Sylvain Berger
Sylvain Berger

Reputation: 117

How to check if a git repo was updated without using a git command

TL;DR I would like to be able to check if a git repo (located on a shared network) was updated without using a git command. I was thinking checking one of the files located in the .git folder to do so, but I can't find the best file to check. Anyone have a suggestion on how to achieve this?

Why: The reason why I need to do this is because I have many git repos located on a shared drive. From a python application I built, I synchronize the content of some of these git repo on a local drive on a lot of workstation and render nodes.

I don't want to use git because the git server is not powerful enough to support the amount of requests of all the computers in the studio would need to perform constantly.

This is why I ended up with the solution of putting the repos on the network server and syncing the repo content on a local cache on each computer using rsync

That works fine, but the as time goes by, the repos are getting larger and the rsync is taking too much time to perform.

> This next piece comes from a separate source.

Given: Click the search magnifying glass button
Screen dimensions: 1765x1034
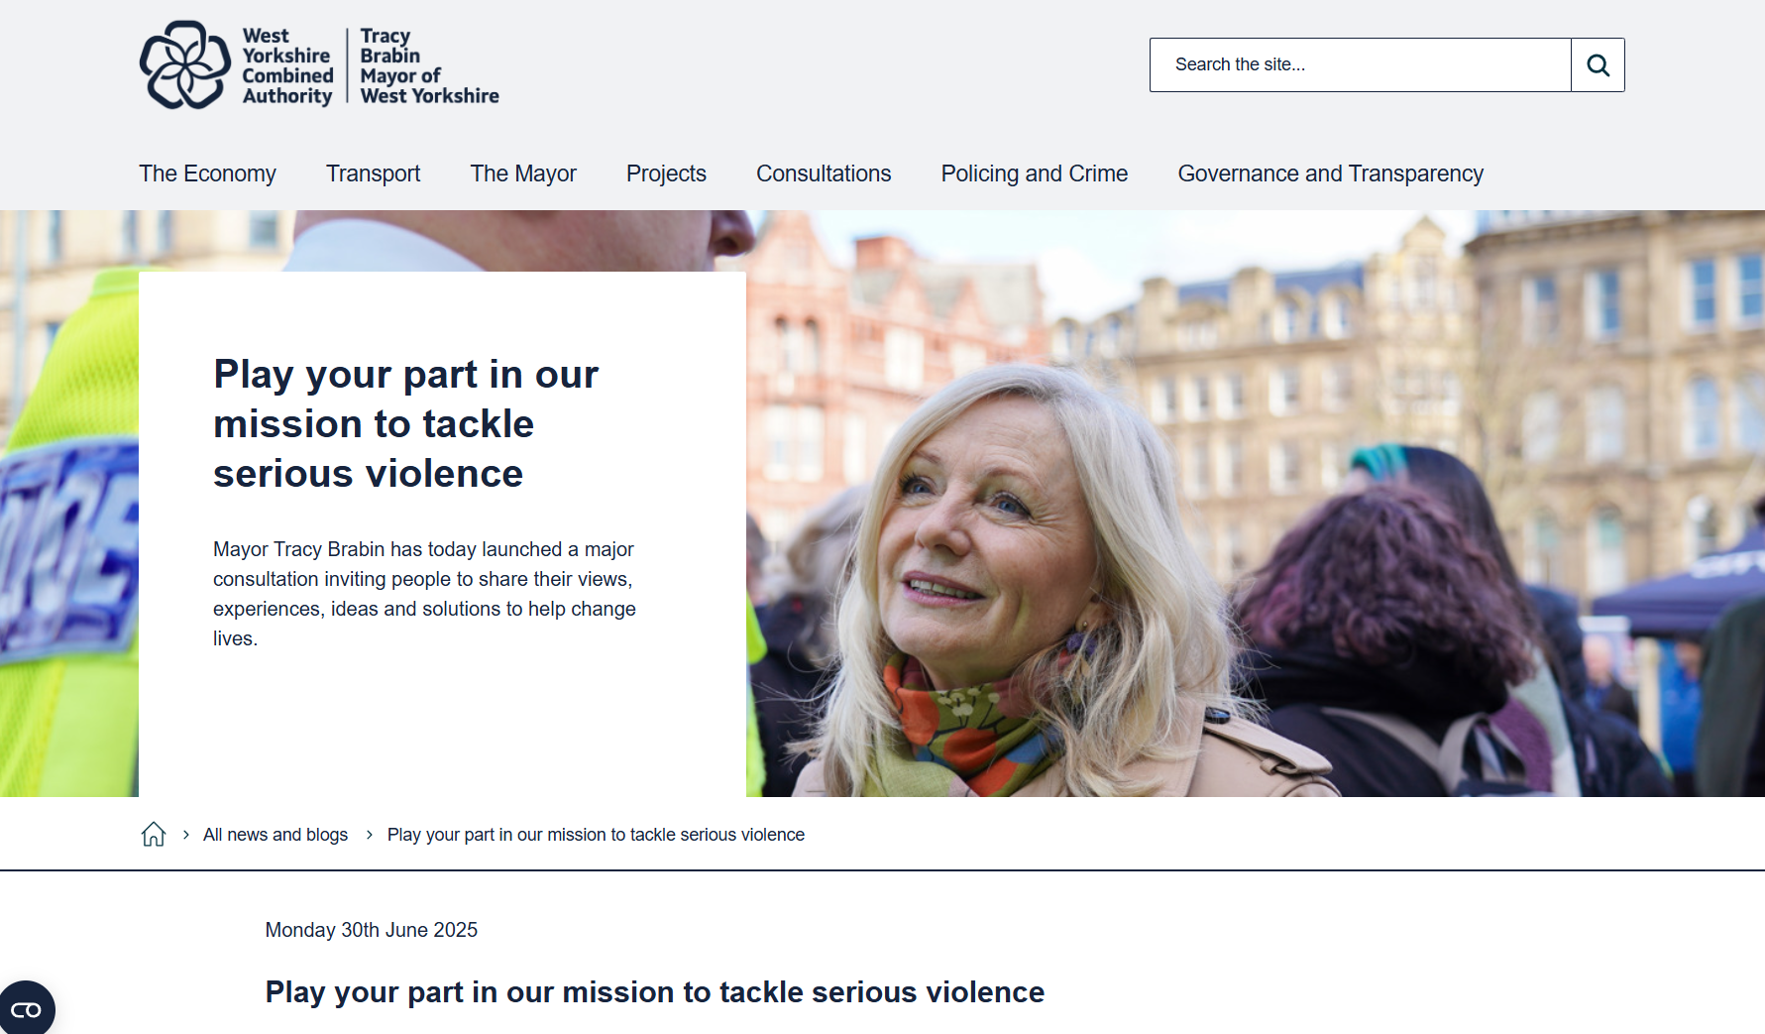Looking at the screenshot, I should 1598,65.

So I would like to be have to (ideally) check one file that would tell me if the local copy is out of sync with the network copy and perform the rsync only when they are out of sync.

Thanks

Upvotes: 0

Views: 94

Answers (1)

CodeWizard
CodeWizard

Reputation: 141946

Check the .git/FETCH_HEAD for the time stamp and the content.

Every time you fetch content its updating the content and the modification time of the file.